[START RECORD LIST]

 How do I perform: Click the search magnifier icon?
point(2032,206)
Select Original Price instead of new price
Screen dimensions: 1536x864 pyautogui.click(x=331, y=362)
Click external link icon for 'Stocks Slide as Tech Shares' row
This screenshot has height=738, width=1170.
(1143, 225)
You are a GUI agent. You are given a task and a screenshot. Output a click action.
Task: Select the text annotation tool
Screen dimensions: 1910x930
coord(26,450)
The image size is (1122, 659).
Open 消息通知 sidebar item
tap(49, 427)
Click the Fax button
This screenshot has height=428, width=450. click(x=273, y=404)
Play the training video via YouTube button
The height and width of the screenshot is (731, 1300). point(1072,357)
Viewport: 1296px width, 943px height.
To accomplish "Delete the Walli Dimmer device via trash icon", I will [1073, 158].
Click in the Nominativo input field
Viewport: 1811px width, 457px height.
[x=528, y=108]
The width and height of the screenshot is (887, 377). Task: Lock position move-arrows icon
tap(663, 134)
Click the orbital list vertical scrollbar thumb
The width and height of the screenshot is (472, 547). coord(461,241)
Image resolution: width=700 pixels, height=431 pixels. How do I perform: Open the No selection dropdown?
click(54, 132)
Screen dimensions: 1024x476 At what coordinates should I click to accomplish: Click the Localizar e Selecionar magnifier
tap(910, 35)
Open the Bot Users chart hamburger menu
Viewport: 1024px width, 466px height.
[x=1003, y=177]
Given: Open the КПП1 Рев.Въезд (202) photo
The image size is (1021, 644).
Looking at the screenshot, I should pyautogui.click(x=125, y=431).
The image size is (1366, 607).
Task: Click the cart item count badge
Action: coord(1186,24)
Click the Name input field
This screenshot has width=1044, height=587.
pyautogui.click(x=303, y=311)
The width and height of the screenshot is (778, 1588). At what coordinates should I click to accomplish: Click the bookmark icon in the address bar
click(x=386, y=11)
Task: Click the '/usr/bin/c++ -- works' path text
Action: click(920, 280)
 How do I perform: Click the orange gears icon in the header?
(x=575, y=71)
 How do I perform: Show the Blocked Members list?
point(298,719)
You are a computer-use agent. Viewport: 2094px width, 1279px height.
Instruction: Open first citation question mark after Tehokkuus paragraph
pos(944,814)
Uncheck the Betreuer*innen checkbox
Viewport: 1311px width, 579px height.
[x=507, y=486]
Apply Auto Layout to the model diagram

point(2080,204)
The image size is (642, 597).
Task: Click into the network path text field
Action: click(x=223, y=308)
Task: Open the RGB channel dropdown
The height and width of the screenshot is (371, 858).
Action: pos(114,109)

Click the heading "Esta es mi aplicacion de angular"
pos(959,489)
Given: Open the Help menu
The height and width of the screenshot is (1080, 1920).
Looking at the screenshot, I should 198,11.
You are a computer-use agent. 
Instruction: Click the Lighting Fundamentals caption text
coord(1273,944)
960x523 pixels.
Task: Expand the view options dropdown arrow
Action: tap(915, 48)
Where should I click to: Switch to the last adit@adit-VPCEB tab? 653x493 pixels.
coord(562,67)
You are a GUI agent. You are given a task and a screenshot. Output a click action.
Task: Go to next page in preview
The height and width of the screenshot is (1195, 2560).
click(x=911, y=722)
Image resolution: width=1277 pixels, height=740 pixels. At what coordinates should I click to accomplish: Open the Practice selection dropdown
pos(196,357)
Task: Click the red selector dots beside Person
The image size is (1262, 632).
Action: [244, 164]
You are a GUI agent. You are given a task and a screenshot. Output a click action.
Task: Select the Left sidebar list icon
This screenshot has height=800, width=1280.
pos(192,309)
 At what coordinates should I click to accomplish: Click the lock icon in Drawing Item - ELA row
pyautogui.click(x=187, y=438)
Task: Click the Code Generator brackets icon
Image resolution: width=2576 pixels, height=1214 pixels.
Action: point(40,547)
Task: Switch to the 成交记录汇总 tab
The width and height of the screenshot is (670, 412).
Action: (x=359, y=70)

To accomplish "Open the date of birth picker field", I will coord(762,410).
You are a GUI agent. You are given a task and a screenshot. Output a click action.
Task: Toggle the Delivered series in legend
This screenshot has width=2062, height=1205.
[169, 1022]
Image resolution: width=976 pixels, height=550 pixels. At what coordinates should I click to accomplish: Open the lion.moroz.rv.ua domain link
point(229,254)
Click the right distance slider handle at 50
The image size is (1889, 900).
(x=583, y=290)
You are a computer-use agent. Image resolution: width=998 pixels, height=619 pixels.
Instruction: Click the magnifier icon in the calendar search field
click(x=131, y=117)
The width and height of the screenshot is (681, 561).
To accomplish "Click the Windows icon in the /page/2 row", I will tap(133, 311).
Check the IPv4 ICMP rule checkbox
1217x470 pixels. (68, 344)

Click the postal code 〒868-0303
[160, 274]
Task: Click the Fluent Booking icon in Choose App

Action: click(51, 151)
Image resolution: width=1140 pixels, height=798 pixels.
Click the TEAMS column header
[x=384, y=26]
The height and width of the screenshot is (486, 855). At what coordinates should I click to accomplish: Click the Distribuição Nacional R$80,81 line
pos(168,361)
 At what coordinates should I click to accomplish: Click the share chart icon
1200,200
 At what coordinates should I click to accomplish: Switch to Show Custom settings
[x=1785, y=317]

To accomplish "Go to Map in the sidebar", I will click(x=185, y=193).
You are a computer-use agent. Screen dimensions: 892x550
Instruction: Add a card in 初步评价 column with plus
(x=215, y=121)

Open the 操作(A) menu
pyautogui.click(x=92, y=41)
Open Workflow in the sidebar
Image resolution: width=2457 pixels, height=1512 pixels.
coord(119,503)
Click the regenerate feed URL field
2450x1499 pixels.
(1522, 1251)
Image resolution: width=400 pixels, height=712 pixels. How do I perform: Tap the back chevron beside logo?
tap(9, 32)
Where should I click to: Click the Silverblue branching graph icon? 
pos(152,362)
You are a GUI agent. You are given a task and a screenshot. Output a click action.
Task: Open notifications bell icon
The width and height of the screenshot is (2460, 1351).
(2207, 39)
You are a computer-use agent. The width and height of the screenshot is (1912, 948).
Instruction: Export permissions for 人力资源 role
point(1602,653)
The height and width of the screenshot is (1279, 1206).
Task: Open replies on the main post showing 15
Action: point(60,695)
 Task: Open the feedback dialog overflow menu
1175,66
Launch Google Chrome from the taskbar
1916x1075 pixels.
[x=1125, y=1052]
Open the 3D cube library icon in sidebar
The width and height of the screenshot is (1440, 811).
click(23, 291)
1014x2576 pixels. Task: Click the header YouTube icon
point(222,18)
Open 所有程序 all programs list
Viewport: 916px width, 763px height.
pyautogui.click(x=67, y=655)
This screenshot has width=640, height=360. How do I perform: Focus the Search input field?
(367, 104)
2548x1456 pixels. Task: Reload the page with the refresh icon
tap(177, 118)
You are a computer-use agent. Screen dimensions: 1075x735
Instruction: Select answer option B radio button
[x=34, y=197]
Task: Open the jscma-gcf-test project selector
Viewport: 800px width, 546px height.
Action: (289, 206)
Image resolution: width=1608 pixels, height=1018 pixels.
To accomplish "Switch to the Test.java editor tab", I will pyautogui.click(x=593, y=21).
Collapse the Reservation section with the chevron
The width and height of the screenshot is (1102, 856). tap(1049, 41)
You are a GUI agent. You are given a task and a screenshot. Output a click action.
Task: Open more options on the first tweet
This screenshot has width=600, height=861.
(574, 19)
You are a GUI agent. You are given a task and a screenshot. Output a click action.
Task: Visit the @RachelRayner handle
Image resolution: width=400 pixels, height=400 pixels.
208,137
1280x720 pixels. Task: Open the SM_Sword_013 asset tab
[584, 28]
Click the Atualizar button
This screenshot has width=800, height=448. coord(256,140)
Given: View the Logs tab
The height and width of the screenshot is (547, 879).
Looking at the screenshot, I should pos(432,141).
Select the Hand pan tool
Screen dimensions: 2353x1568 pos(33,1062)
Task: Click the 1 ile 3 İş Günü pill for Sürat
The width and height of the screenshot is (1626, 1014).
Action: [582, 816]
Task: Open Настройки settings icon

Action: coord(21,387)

[END RECORD LIST]

» **EXERCISE**:
Please copy out the material word for word, everything from the line containing "The width and height of the screenshot is (887, 377)." down to the line containing "pos(959,489)", including both of those lines.

» **COMPLETE OUTPUT**:
The width and height of the screenshot is (887, 377). Task: Lock position move-arrows icon
tap(663, 134)
Click the orbital list vertical scrollbar thumb
The width and height of the screenshot is (472, 547). coord(461,241)
Image resolution: width=700 pixels, height=431 pixels. How do I perform: Open the No selection dropdown?
click(54, 132)
Screen dimensions: 1024x476 At what coordinates should I click to accomplish: Click the Localizar e Selecionar magnifier
tap(910, 35)
Open the Bot Users chart hamburger menu
Viewport: 1024px width, 466px height.
[x=1003, y=177]
Given: Open the КПП1 Рев.Въезд (202) photo
The image size is (1021, 644).
Looking at the screenshot, I should pyautogui.click(x=125, y=431).
The image size is (1366, 607).
Task: Click the cart item count badge
Action: coord(1186,24)
Click the Name input field
This screenshot has width=1044, height=587.
pyautogui.click(x=303, y=311)
The width and height of the screenshot is (778, 1588). At what coordinates should I click to accomplish: Click the bookmark icon in the address bar
click(x=386, y=11)
Task: Click the '/usr/bin/c++ -- works' path text
Action: click(920, 280)
 How do I perform: Click the orange gears icon in the header?
(x=575, y=71)
 How do I perform: Show the Blocked Members list?
point(298,719)
You are a computer-use agent. Viewport: 2094px width, 1279px height.
Instruction: Open first citation question mark after Tehokkuus paragraph
pos(944,814)
Uncheck the Betreuer*innen checkbox
Viewport: 1311px width, 579px height.
[x=507, y=486]
Apply Auto Layout to the model diagram

point(2080,204)
The image size is (642, 597).
Task: Click into the network path text field
Action: click(x=223, y=308)
Task: Open the RGB channel dropdown
The height and width of the screenshot is (371, 858).
Action: pos(114,109)

Click the heading "Esta es mi aplicacion de angular"
pos(959,489)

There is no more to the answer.